丸い金型に装着した薄板をへら棒を押し付け加工し、できあがり

手絞りの熟練した技術は深い絞りや難形状に対応し、導入している自動絞り機では、安定した品質で量産できるメリットがある。

大きなものも絞ります! 
大きなものも絞ります! 
特筆しなければならないのは、へら絞り機が汎用旋盤を改造して作られていることだろう。機械のベースは汎用旋盤であり、それにへらを支える台を後付けしているのだ。さらに同社の“NCへら絞り機”が、通常のNCマシンと違うことを知った。
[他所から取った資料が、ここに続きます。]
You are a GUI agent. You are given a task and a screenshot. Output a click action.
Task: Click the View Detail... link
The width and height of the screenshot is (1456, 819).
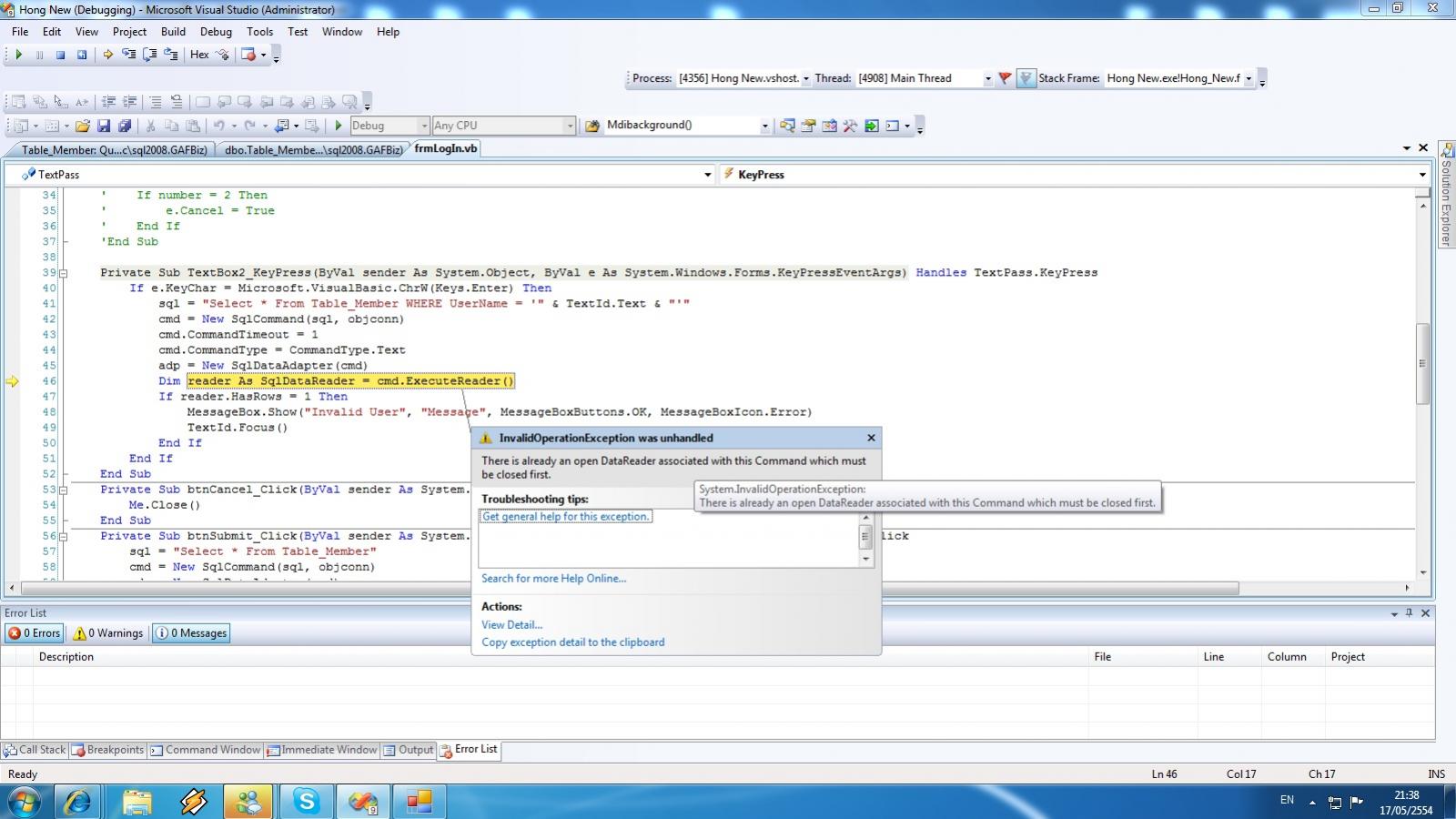(x=511, y=625)
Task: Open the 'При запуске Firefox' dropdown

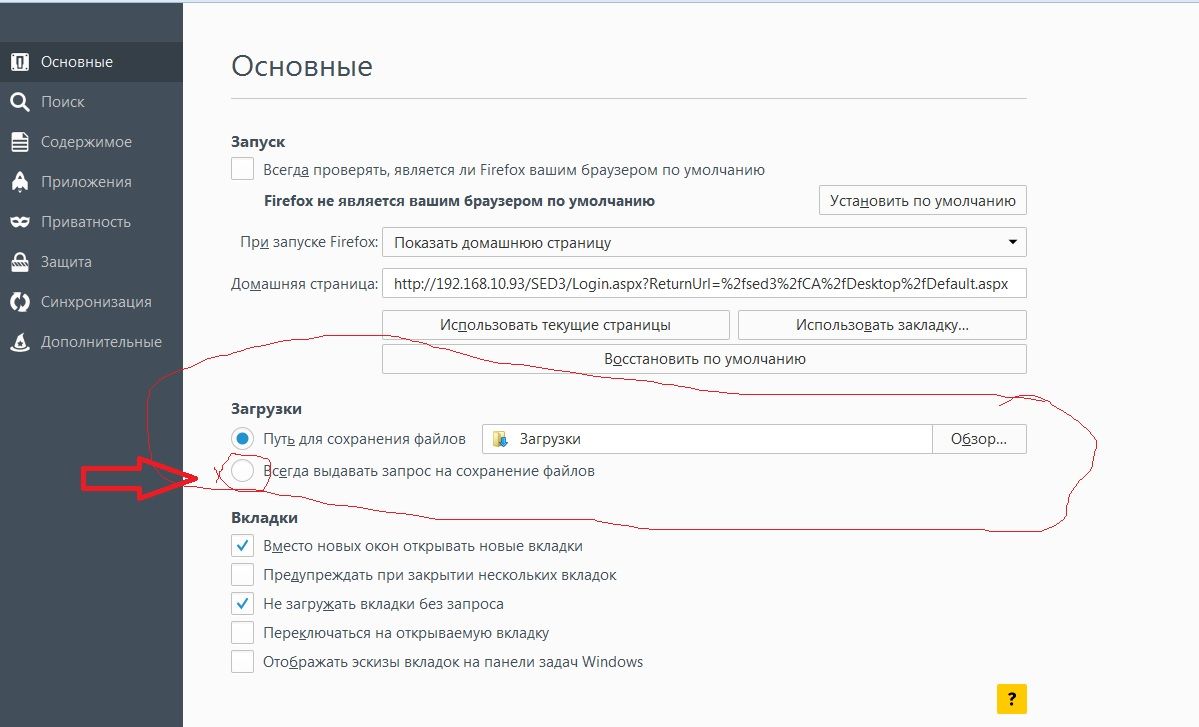Action: coord(704,242)
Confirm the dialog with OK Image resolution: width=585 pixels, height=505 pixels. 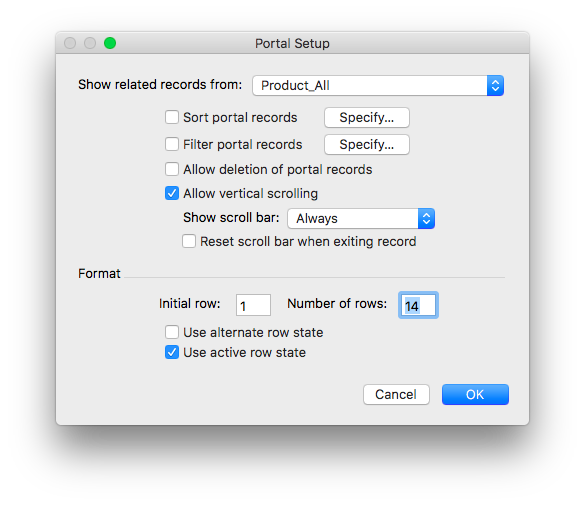(x=475, y=394)
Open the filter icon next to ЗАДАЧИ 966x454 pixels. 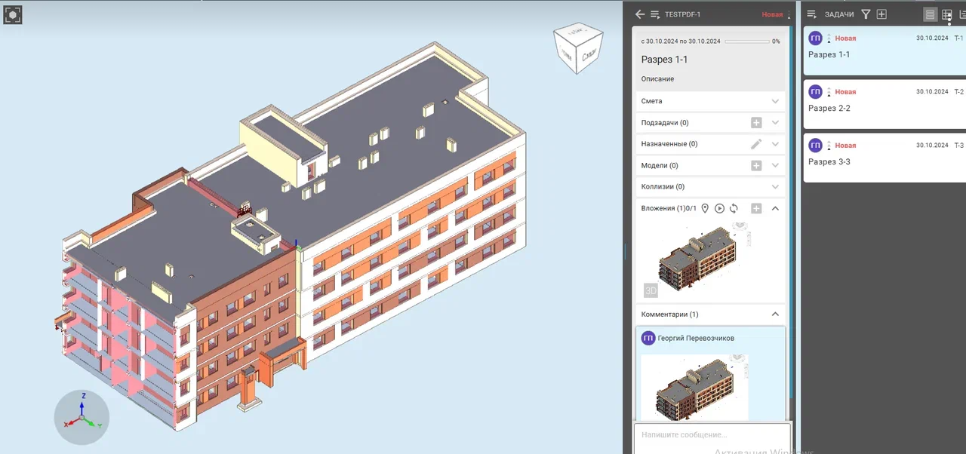click(x=866, y=14)
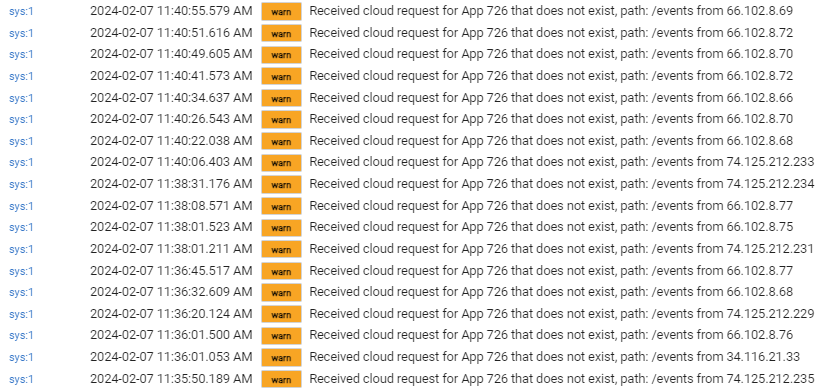Select warn label on 11:36:01.500 AM row
The height and width of the screenshot is (391, 830).
(x=281, y=335)
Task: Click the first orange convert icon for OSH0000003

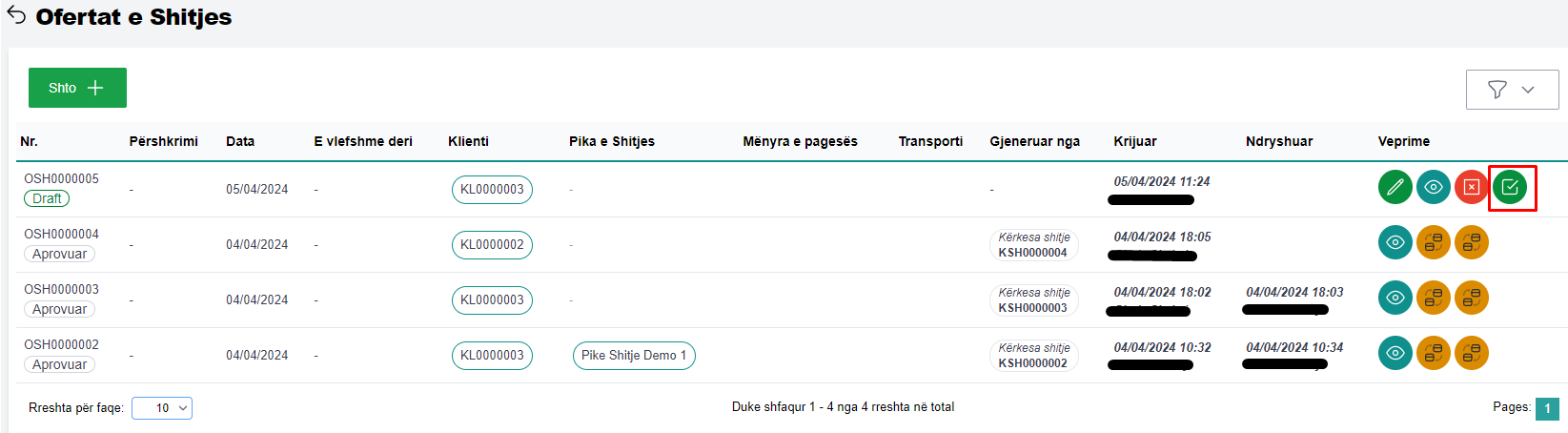Action: [x=1433, y=298]
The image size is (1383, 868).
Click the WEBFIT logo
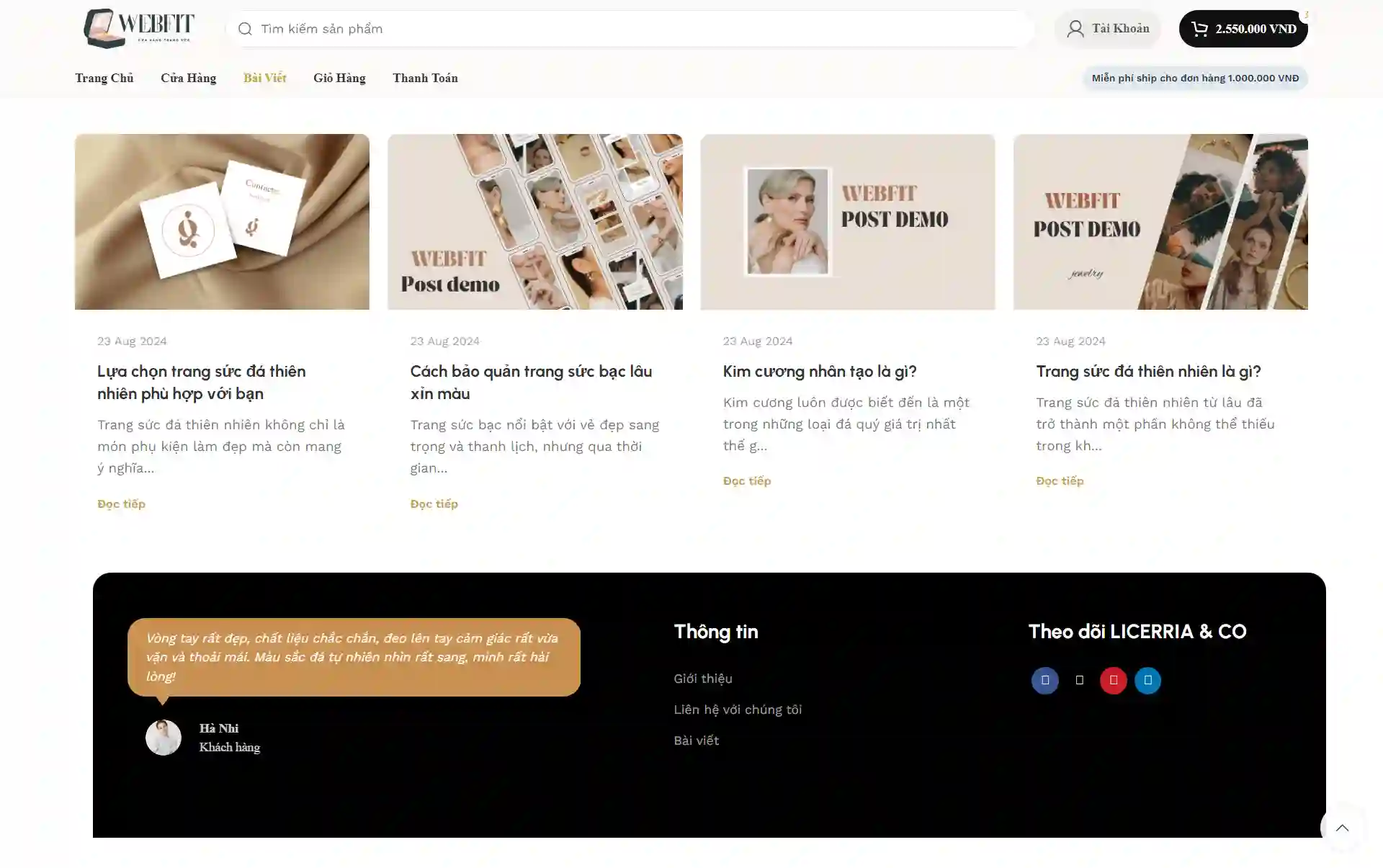139,28
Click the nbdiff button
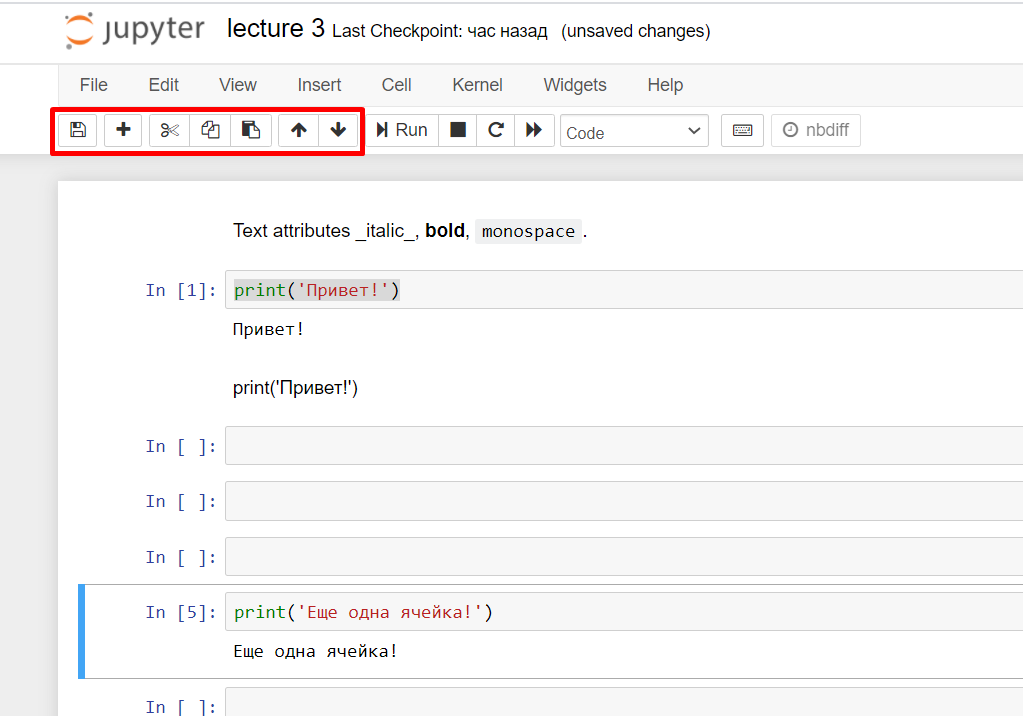Image resolution: width=1023 pixels, height=716 pixels. [x=816, y=130]
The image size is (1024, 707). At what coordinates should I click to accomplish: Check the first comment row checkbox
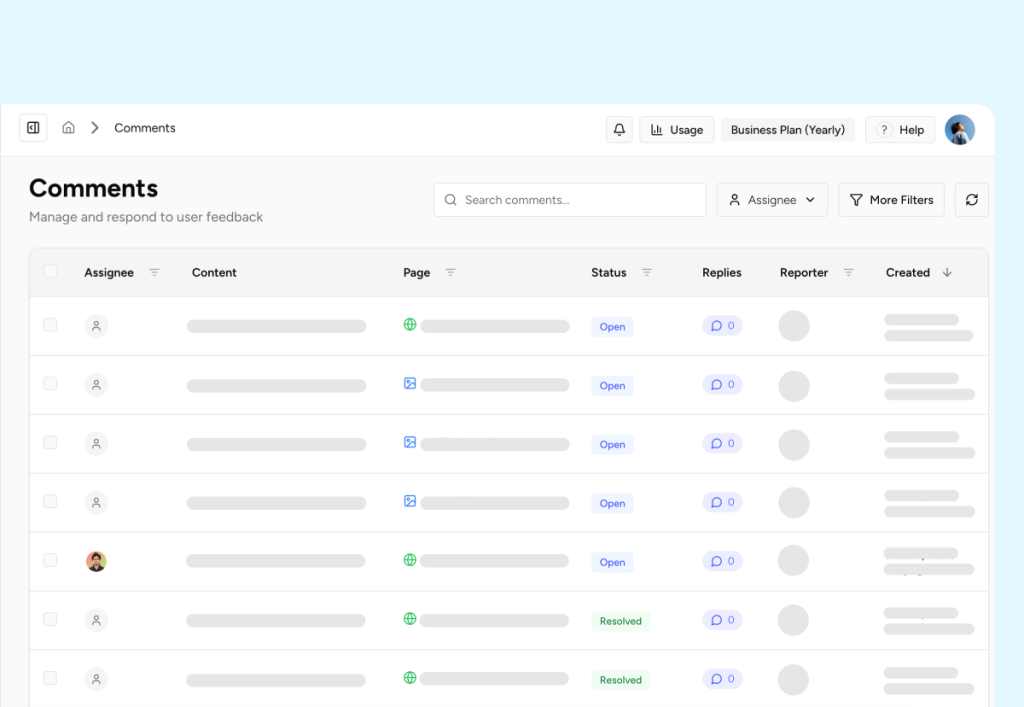(50, 325)
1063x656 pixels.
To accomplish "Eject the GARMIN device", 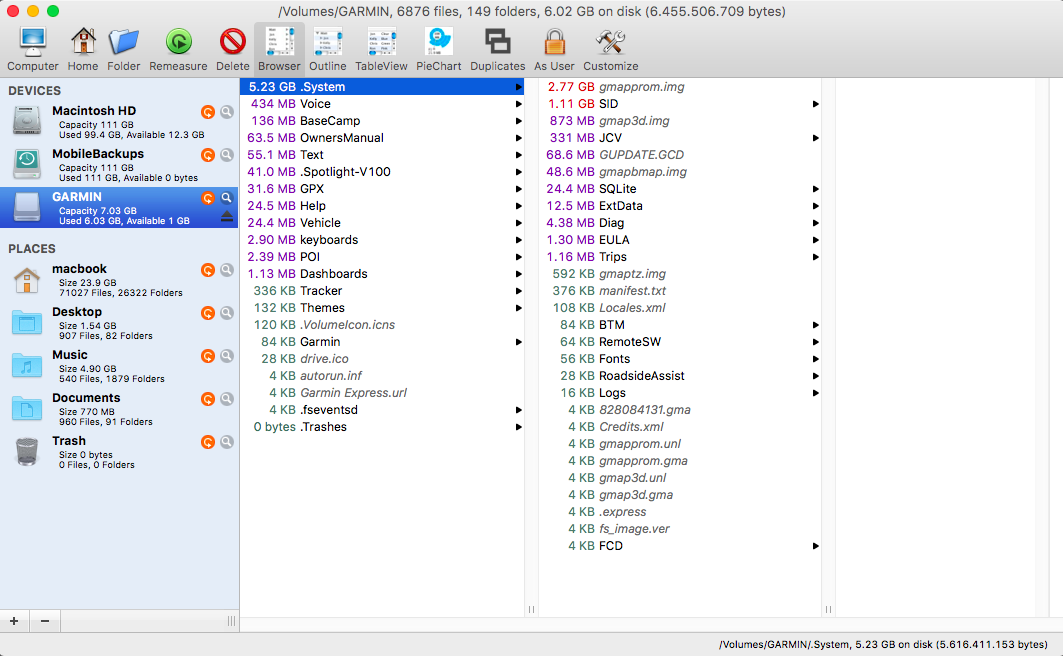I will point(227,216).
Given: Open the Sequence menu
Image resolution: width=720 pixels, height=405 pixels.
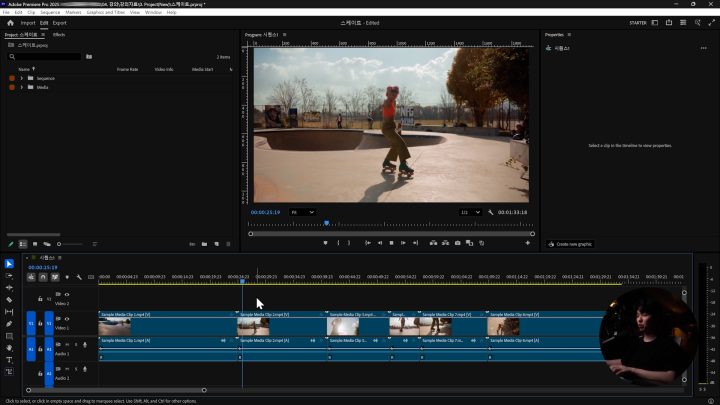Looking at the screenshot, I should pyautogui.click(x=50, y=12).
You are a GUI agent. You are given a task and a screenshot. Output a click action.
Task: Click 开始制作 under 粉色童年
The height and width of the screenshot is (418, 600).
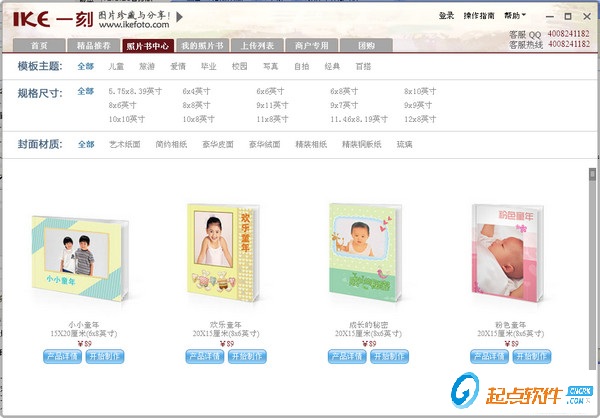532,356

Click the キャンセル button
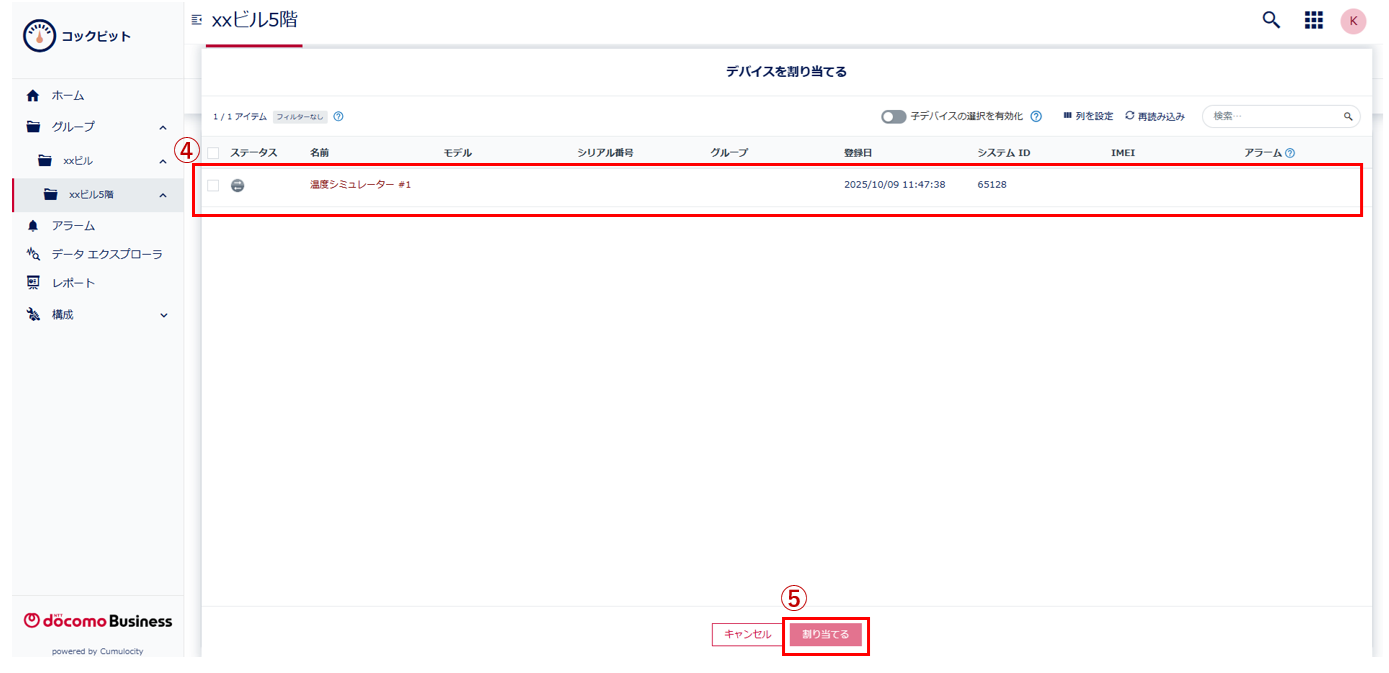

通常、NCマシンといえば工具の位置や運動などを数値化し、機械に命令して加工する。すなわちプログラムをして機械を動かして使うものだが、同社のNC絞り機は、最初に人が加工した動きをコンピュータに覚えさせるのだ。コンピュータに熟練の技を持つ職人と同一の動きをとらせる――――ということは、絞り加工が人間の持つ微細な差異を必要し、数値化しにくい加工だからだろう。


設備を強化し、家族の力で生産効率をアップ!

モリブデン加工用の石鹸 乾燥させてから使用する
モリブデン加工用の石鹸 乾燥させてから使用する
さて、町工場をよーく見ると、不思議なモノが転がっていることがある。
この工場の片隅に置かれていたのは石鹸だった。「この石鹸はなんに使うのですか?」と尋ねたところ、「モリブデンを加工するのに石鹸が一番なんです。モリブデンは油で加工すると燃えちゃうからもう大変。この石鹸が熱で溶けるといい具合に加工ができるんです」と大浪社長。愛用の石鹸の種類も決まっているらしいのだが、スーパーでは見かけることはないというなかなかレトロな石鹸である。

独自の手法で製造時間を短縮し、低コスト化を実現している相和シボリ工業。「家族が一緒にいられて幸せです」と美津江さんは言う。昨年は設備を強化し、生産効率をあげ、不良品も激減した。

一品ものから量産まで信頼の技術で応えてくれる力の源は家族にあった。
「家族が頑張って生きて行けばなんとかなる」
この言葉が印象的でした。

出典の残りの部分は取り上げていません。